Records from a data source

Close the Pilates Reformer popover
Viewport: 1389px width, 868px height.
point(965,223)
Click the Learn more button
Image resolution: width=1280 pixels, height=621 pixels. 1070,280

## YOUR OBJECTIVE
Your task is to extract all of the records exactly.

## ANSWER
Close the Pilates Reformer popover
Viewport: 1389px width, 868px height.
point(965,223)
Click the Learn more button
Image resolution: width=1280 pixels, height=621 pixels. 1070,280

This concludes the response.